They said the Kingdom is working to provide safe and affordable drinking water for all by developing ways to recycle and manage water resources in an integrated manner that reduces the environmental impact, and expressed confidence that it is on the right path to achieve the global goal of safe water for all.
Abdulaziz Al-Shaibani, the deputy minister for water affairs at the Saudi Ministry of Environment, Water and Agriculture, said his country leads the world in the unconventional supply of water through desalination, and is working hard to reduce the environmental impact of the processes that are used.
He was speaking at the first UN water conference in a generation, which was co-hosted this week in New York by the governments of Tajikistan and the Netherlands.
“I don’t know why (the conference) hadn’t happened up until now,” UN spokesman Farhan Haq told Arab News. “But we’re certainly glad that it is happening now.
“It takes time for member states to recognize the seriousness of some of the problems we face, and at least they’re doing this and it’s a positive development.”
Organizers hope the conference will prove to be a watershed moment in efforts to mobilize the UN system, member states and other stakeholders to take action, amid increasingly urgent warnings that international progress on water-related goals remains “alarmingly” off target, jeopardizing the entire sustainable development agenda.
The UN General Assembly set out its Sustainable Development Goals — 17 global targets designed to be a “blueprint to achieve a better and more sustainable future for all” — in 2015, with the aim of achieving them by 2030.

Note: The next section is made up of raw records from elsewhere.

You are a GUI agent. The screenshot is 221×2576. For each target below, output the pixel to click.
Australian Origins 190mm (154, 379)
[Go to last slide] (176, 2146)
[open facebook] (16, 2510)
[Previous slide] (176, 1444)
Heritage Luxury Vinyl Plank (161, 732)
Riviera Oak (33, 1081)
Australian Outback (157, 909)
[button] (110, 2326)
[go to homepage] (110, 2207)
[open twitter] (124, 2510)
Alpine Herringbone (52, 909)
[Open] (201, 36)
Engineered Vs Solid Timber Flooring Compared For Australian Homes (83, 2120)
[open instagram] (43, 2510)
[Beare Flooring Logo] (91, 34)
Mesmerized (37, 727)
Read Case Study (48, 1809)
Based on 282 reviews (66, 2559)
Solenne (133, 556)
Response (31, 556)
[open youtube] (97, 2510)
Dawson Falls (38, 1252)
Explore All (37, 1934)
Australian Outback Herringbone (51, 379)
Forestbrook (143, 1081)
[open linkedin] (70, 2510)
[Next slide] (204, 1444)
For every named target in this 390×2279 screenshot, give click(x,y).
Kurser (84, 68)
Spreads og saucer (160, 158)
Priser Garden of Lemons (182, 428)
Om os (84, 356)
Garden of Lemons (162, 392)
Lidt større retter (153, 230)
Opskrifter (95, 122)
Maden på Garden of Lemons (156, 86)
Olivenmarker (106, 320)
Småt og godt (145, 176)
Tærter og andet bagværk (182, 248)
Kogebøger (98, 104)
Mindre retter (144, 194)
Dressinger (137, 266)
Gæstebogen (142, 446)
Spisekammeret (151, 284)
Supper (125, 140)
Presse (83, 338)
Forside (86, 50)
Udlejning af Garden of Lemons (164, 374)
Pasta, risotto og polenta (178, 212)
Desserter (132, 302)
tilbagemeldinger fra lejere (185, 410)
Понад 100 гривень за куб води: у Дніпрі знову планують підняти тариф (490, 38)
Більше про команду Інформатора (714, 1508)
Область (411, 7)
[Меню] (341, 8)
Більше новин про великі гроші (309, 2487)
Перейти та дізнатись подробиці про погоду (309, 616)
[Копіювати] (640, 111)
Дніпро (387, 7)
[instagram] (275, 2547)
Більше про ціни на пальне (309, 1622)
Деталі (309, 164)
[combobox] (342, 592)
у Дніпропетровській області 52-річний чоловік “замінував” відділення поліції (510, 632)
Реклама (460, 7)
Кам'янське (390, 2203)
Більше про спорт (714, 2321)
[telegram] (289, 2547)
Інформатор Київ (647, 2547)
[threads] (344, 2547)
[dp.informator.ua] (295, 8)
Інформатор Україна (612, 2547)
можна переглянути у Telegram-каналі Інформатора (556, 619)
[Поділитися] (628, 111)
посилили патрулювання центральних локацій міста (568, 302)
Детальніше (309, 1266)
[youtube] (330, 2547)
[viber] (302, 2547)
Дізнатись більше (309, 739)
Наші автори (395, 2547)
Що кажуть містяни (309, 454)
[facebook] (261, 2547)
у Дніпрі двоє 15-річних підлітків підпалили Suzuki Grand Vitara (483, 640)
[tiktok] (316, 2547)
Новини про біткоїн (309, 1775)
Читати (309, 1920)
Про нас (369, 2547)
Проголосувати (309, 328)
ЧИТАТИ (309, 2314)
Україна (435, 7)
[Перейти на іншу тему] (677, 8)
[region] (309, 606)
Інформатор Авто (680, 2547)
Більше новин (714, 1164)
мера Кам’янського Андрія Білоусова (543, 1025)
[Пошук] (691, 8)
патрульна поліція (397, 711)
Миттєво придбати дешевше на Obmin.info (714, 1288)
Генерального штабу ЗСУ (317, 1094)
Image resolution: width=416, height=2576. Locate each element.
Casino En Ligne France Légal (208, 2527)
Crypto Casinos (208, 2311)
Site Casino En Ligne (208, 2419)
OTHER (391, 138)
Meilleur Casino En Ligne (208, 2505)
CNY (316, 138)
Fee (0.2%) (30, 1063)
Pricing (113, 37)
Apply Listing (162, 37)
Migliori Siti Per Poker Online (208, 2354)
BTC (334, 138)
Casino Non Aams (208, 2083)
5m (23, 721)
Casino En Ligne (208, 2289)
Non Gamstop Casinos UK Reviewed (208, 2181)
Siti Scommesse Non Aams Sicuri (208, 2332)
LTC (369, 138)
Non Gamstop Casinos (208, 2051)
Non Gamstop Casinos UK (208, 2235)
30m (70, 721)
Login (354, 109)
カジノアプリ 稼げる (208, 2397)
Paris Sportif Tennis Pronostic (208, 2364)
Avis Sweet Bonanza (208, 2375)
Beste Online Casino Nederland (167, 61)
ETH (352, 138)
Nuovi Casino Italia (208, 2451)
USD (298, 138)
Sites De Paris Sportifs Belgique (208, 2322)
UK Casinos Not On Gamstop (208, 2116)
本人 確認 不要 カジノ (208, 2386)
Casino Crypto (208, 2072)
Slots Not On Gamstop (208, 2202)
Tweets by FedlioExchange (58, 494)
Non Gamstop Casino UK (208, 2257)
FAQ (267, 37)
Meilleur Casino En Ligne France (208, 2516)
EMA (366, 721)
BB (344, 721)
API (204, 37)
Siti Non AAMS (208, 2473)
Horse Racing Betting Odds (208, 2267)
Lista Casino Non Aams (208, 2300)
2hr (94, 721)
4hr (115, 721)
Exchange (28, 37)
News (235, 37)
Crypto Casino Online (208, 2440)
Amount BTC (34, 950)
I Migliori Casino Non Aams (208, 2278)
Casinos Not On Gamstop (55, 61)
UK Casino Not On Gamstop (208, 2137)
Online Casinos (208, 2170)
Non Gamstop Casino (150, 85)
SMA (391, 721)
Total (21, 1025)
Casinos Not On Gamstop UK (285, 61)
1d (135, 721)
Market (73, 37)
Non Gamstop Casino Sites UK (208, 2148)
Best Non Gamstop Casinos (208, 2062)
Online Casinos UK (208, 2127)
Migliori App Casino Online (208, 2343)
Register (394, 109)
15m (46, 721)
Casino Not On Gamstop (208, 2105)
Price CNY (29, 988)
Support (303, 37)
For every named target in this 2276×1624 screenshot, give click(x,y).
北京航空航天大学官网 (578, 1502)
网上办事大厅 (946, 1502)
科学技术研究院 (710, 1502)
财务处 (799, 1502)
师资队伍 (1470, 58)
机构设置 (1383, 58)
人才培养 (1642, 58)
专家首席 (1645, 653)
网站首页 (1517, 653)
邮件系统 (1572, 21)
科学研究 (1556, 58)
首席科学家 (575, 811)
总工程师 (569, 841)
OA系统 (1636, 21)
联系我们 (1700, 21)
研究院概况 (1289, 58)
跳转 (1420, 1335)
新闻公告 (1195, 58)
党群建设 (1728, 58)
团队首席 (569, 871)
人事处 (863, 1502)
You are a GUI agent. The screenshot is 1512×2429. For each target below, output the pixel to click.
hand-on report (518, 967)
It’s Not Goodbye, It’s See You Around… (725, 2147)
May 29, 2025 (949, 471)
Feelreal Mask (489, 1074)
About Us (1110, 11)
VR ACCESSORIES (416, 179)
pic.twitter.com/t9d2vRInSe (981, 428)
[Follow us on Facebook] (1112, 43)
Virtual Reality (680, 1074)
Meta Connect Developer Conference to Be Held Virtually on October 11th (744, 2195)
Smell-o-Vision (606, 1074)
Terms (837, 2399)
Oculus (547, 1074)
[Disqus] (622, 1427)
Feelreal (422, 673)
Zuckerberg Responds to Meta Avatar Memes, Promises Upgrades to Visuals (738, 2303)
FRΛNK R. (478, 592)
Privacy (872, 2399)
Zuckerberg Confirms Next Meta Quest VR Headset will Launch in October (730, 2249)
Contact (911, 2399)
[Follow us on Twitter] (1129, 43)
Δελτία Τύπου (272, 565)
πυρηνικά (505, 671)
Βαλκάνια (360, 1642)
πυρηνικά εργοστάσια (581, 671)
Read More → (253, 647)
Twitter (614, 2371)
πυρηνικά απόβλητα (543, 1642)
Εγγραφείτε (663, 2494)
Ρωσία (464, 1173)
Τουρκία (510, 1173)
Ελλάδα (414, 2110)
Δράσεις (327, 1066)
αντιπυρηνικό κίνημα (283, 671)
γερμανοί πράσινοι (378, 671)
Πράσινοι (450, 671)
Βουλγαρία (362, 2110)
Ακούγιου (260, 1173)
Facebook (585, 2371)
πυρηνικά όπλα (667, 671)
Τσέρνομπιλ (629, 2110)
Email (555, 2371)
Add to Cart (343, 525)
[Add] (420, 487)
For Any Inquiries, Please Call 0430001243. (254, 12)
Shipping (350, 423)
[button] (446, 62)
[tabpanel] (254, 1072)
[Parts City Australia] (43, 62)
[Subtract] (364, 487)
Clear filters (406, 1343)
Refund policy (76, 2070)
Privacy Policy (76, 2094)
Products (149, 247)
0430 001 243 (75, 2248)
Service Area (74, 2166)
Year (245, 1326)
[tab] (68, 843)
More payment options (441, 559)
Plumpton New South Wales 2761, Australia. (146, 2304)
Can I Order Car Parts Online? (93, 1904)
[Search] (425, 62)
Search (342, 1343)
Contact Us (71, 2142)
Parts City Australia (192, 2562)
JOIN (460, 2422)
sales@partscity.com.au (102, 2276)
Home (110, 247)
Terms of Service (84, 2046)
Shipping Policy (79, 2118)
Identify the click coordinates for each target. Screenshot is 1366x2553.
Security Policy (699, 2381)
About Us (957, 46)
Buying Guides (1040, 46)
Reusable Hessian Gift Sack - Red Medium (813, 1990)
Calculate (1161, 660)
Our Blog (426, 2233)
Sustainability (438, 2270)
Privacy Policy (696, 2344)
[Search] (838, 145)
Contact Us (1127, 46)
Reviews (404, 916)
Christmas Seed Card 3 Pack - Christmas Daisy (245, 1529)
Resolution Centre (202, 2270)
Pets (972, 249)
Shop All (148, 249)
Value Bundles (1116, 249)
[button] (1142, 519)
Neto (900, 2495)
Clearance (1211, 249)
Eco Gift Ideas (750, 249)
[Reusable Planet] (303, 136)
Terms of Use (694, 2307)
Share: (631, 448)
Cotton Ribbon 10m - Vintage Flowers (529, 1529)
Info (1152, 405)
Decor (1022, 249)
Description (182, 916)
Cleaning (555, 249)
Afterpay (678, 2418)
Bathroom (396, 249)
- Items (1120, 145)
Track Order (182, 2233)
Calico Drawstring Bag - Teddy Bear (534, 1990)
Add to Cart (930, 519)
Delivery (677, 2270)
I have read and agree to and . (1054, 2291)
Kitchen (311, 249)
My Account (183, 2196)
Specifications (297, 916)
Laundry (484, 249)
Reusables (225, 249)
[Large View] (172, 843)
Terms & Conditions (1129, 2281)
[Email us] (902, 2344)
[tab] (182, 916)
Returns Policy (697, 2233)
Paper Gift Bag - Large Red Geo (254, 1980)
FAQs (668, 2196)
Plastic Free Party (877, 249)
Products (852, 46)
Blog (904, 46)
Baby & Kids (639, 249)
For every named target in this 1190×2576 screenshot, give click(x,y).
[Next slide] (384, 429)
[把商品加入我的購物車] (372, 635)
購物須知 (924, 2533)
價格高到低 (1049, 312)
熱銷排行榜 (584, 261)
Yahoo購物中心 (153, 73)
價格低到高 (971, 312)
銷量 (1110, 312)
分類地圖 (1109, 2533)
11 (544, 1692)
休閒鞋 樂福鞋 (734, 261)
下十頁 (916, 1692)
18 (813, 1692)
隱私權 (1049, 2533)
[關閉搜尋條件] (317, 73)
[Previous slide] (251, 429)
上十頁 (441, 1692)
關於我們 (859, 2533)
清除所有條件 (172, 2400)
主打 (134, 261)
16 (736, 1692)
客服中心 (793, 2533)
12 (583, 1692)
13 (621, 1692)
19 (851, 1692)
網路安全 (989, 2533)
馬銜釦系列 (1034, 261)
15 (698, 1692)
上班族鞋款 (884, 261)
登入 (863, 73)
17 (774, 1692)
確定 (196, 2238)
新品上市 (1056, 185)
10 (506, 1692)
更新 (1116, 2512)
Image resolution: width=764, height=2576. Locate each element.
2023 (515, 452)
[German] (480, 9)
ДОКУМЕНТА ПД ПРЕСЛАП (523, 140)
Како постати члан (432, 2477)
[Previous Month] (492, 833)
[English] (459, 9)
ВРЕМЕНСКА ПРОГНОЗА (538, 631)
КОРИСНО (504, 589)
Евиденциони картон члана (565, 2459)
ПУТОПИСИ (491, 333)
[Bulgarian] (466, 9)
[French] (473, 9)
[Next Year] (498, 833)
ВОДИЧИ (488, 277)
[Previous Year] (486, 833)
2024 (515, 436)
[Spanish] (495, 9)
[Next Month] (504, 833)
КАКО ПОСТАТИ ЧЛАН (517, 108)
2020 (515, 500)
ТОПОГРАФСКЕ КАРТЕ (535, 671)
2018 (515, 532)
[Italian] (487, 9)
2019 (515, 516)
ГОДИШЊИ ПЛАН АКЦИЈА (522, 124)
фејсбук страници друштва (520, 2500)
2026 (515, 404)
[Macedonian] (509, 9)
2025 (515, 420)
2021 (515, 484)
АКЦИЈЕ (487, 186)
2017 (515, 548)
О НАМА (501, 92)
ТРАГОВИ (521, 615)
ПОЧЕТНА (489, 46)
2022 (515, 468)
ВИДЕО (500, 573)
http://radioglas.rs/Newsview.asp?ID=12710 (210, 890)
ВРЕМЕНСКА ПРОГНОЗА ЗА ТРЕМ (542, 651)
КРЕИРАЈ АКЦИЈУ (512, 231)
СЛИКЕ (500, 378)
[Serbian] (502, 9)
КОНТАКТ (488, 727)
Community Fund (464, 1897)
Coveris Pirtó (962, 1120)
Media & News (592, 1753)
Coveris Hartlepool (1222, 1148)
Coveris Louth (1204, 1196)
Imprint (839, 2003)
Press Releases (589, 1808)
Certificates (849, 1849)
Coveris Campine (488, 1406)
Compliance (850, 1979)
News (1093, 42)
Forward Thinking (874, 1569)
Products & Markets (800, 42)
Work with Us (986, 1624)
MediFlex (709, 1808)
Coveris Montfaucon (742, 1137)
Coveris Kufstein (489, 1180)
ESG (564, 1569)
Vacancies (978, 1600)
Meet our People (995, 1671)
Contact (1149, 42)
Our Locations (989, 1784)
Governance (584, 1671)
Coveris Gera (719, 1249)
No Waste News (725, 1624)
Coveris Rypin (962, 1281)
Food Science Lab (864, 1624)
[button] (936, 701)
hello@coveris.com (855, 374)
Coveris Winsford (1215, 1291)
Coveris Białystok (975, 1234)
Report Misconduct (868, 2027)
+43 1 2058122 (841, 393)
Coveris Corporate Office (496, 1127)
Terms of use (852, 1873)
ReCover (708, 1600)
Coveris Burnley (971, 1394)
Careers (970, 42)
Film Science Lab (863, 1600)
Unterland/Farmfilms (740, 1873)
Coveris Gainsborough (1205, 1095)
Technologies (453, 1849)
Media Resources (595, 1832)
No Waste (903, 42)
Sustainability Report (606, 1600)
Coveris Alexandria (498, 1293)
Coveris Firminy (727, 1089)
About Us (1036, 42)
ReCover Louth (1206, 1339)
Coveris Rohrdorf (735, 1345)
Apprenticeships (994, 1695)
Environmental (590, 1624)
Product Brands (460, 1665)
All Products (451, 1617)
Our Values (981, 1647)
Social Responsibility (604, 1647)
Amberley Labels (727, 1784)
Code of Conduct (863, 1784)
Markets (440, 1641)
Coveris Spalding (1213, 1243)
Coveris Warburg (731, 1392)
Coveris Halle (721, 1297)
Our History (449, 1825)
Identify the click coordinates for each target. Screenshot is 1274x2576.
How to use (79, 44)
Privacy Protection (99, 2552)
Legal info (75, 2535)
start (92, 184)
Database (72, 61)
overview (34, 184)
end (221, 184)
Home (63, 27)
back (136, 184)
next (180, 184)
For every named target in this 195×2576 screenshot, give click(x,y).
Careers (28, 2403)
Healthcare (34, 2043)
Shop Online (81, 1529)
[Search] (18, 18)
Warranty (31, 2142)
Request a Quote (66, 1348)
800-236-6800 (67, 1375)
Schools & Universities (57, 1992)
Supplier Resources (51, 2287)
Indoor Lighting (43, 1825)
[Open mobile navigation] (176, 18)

Al-Shaibani told the conference on Thursday that the water sector is a cornerstone of comprehensive economic prosperity and a strong nexus of the strategies for other economic sectors.
He said Saudi Vision 2030, the Kingdom’s ambitious development agenda, was launched as part of the country’s efforts to build a more sustainable economy in line with the UN’s sustainability goals, and to pave the way for a better future “by diversifying the economy, reducing the state’s dependence on oil and developing the public sector to be more dynamic, flexible and sustainable.”
The Kingdom’s limited natural freshwater resources and the ever-increasing demand for water, and the challenges these factors pose to sustainable economic development, prompted Riyadh in 2018 to adopt what is now known as the “National Water Strategy 2030.”
Al-Shaibani said it was devised around the principle of Integrated Water Resources Management, which aims to restructure the water sector to make it more sustainable and efficient.
He added that it seeks to achieve this through a number of ambitious initiatives and programs, the most important of which are: “Restructuring and developing Integrated Water Resources Management capabilities; developing and implementing the water law; integrated water planning; development of renewable and non-renewable groundwater resources and surface water; development of sustainable desalination capabilities; promotion of the contribution of the private sector and third sector; and adherence to environmental regulations and requirements as well as improvements of irrigation efficiency.”
Al-Shaibani said his country is striving to reduce carbon emissions from fossil fuels by 56 percent by 2024, which represents 26 percent of the Kingdom’s total commitment to the Paris Agreement, with the remaining reduction set to be achieved by 2030.
He added that advances in desalination have significantly increased the quality of drinking water while protecting nonrenewable groundwater resources.
The Kingdom is also, Al-Shaibani said, “establishing sustainable agricultural cities that promote local economies and rural communities; (and) supporting women through the development opportunities offered by non-traditional water sources such as the Sustainable Agriculture and Rural Development Program.”
In its efforts to achieve “universal and equitable access to safe and affordable drinking water for all,” Saudi Arabia has allocated more than $80 billion for “hundreds of projects” related to water infrastructure, to be implemented in the coming years, he told the gathering.
The Kingdom has also rationalized water use through laws and regulations and awareness campaigns, Al-Shaibani added.
He pointed out that in 2020, during its presidency of the G20, the Kingdom sought to include the issue of resilient and sustainable water management on the group’s action map for the first time. Riyadh also spearheaded the G20’s “Dialogue on Water,” which this year, under India’s presidency, will take place for the fourth time.
“The Kingdom seeks to ensure the continuity of the water topic discussion within the G20 in the coming years through cooperation and coordination with the partners in the group,” Al-Shaibani said.
Meanwhile, the Saudi Fund for Development has provided billions of dollars for the development of many water-infrastructure projects in developing countries, he added, including “building dams, well drilling, water-supply networks and other water-related projects.”
Al-Shaibani concluded by calling on all countries to cooperate, share their experiences and face the challenges together as they work to achieve the Sustainable Development Goals, “among the most important of which is the sixth goal: To have a secure future for all of us and for the future generations.”